Summary — Whilst being based on a federal structure with strong unitary features, since independence India’s policy has been affected by permanent conflicts between the Centre and the States. This cleavage between local and central interests, which already emerged during the Raj, had to be dealt with both by Jawaharlal Nehru and Indira Gandhi. Nevertheless, their approaches were different. While Nehru’s democratic attitude greatly contributed to quelling a number of contrasts, Indira’s authoritarian challenge led to controversial political measures and eventually provoked, during the seventies and eighties, the radicalisation of regional movements. In fact since 1980, despite Mrs. Gandhi’s stress on the dominance of a strong Centre on peripheral forces, local subnationalism dangerously destabilized India’s national unity.
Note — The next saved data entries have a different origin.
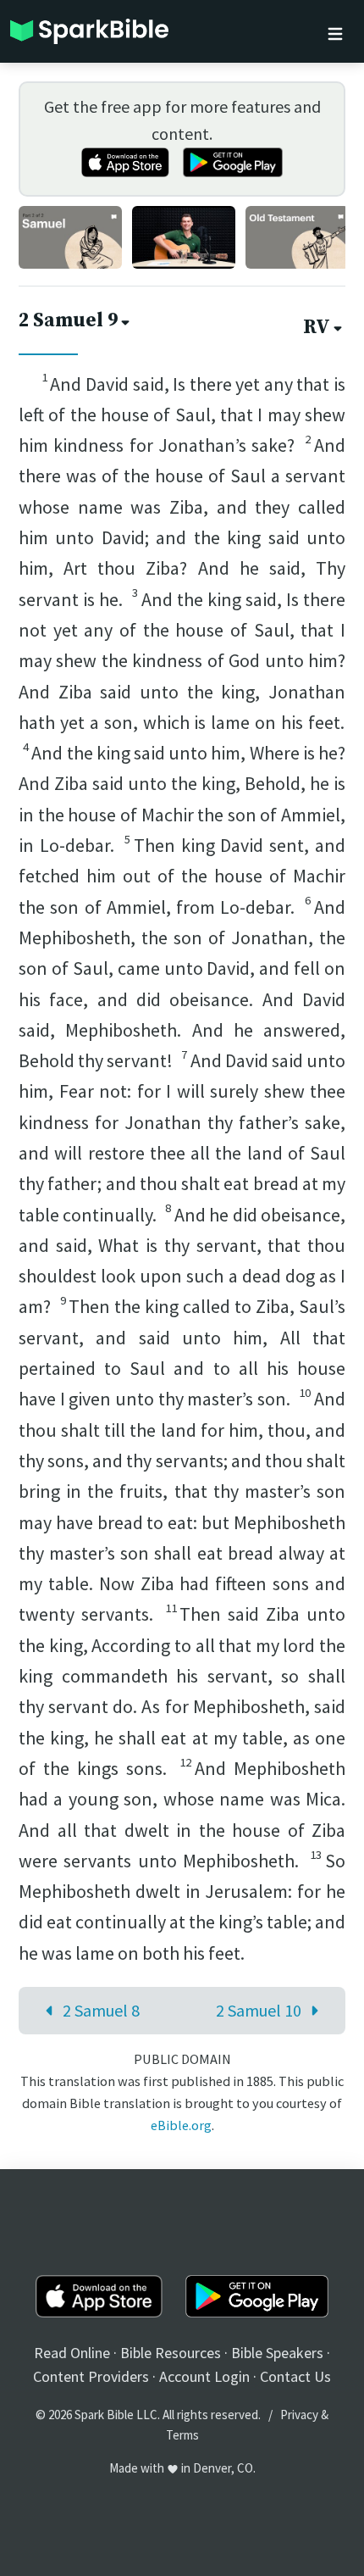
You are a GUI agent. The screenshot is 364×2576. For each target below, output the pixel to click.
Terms (182, 2435)
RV (316, 327)
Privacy (299, 2414)
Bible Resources (170, 2352)
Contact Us (295, 2376)
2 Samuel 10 (258, 2010)
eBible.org (181, 2125)
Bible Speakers (277, 2352)
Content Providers (91, 2376)
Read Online (72, 2352)
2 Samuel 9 (68, 321)
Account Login (204, 2376)
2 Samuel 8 (101, 2010)
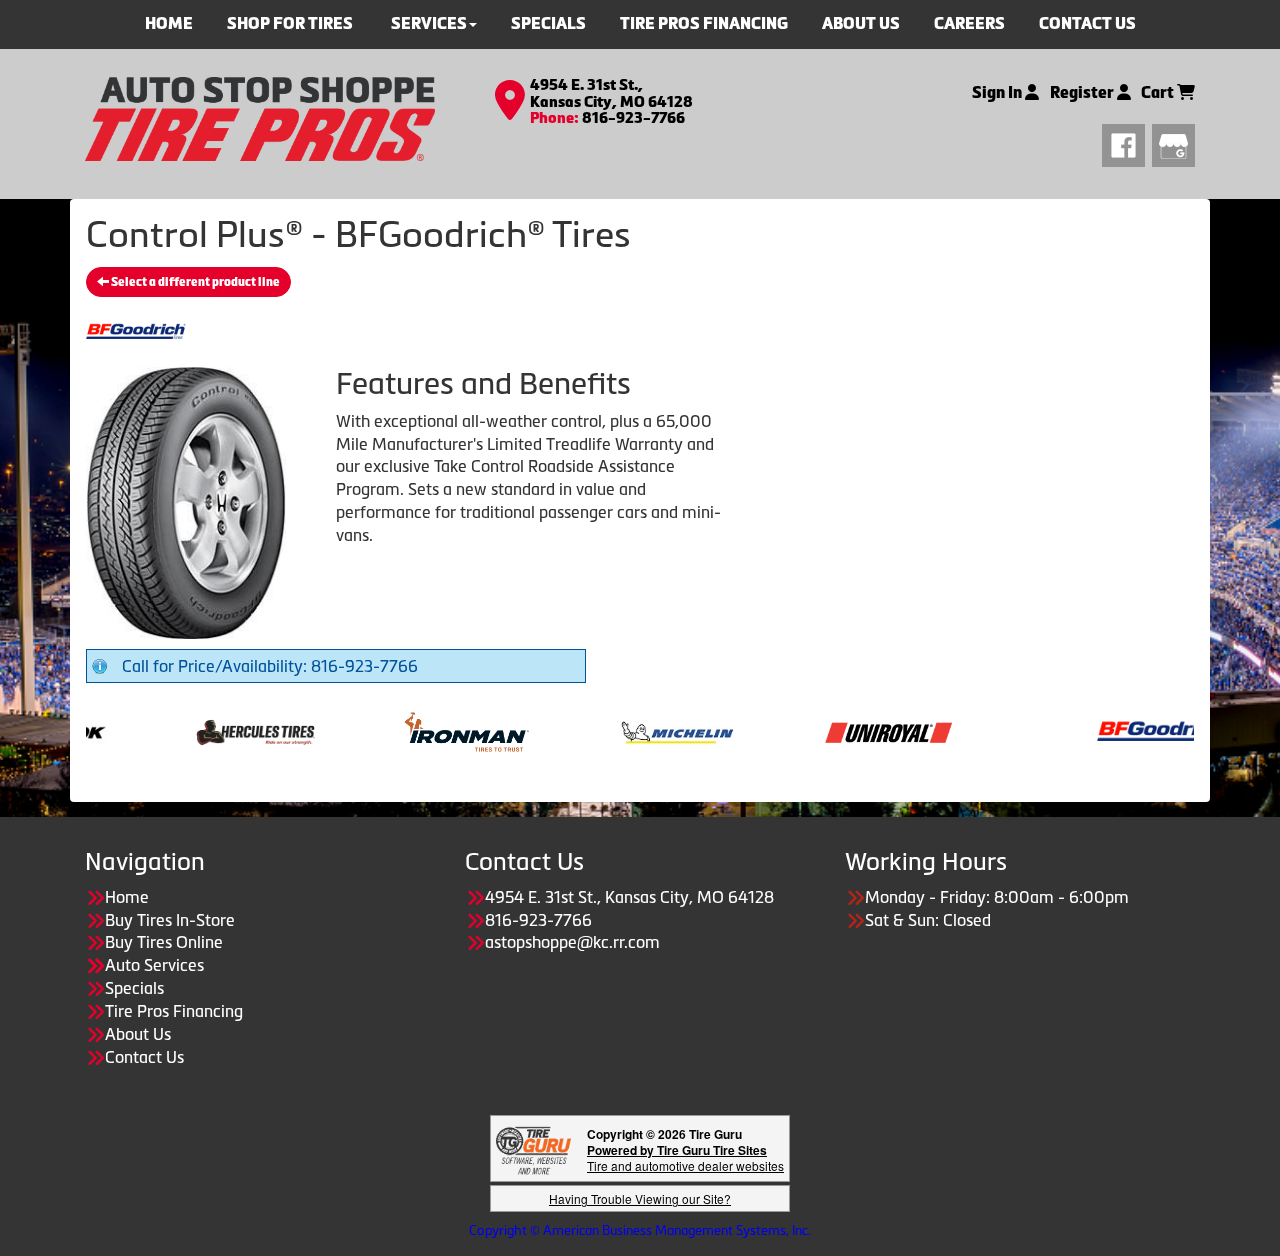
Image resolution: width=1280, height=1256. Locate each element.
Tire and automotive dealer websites (685, 1157)
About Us (138, 1034)
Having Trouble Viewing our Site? (640, 1198)
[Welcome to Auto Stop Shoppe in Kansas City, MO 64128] (260, 117)
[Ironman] (426, 730)
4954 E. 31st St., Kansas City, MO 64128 (611, 93)
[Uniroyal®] (848, 730)
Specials (134, 988)
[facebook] (1127, 143)
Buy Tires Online (164, 942)
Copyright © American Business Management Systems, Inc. (640, 1230)
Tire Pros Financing (174, 1011)
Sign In (998, 92)
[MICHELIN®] (637, 730)
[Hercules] (215, 730)
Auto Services (154, 965)
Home (127, 897)
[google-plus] (1173, 143)
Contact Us (144, 1057)
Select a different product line (194, 282)
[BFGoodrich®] (1120, 730)
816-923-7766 (633, 118)
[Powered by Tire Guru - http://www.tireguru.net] (533, 1148)
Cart (1159, 92)
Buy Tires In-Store (170, 920)
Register (1083, 92)
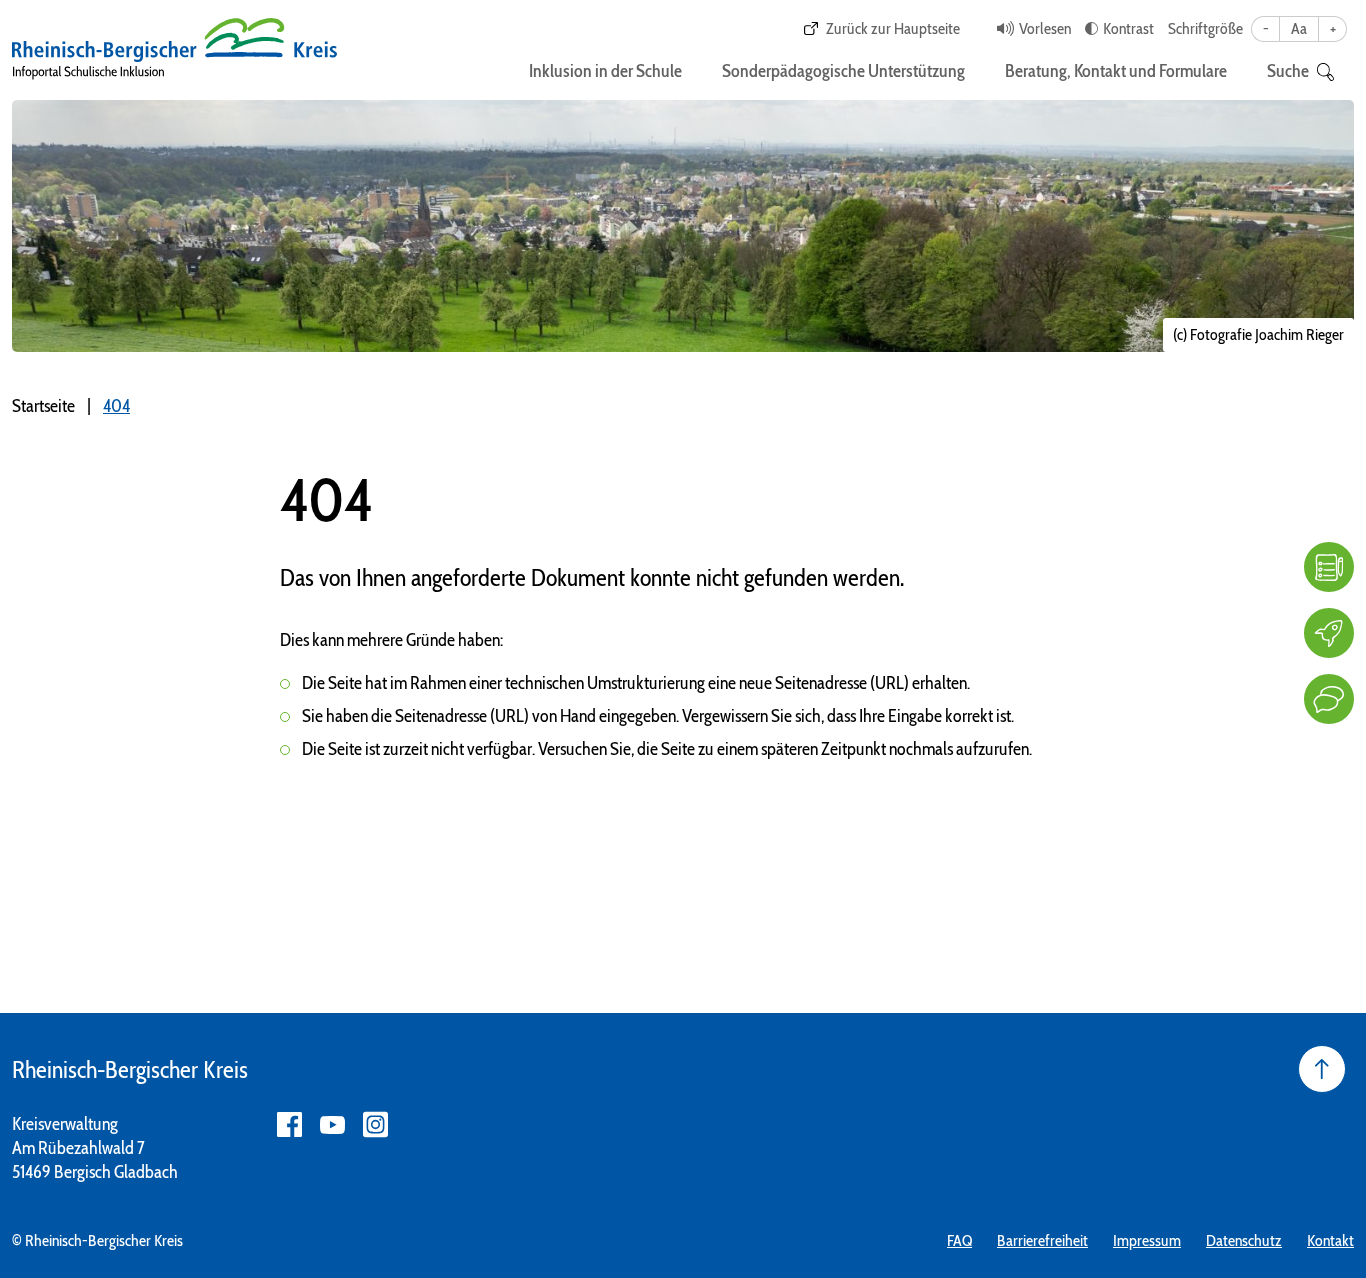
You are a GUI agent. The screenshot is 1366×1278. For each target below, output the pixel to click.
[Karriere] (1329, 633)
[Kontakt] (1329, 699)
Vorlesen (1045, 28)
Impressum (1147, 1240)
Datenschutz (1244, 1240)
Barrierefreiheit (1042, 1240)
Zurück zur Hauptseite (893, 28)
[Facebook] (289, 1124)
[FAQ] (1329, 567)
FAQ (959, 1240)
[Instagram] (375, 1124)
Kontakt (1330, 1240)
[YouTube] (332, 1124)
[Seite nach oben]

In Andhra Pradesh, Karnataka and Kashmir as well as in the two more turbolent areas, in Assam and Punjab, panindian opposition parties and regional ones violently challenged the dominant Congress-I of Indira. At the same time, the central government and the States controlled by the Congress-I were weakened by factionalism within the dominant party. In October 1984 at the death of Mrs. Gandhi, who was killed by two Sikh fanatics fighting for an independent Punjab, her San Rajiv became the new Prime Minister. After Indira’s authoritarianism, Mr. Gandhi has until now shown a greater flexibility towards local issues, which wi11, one hopes, enable him to improve the Centre/States relations.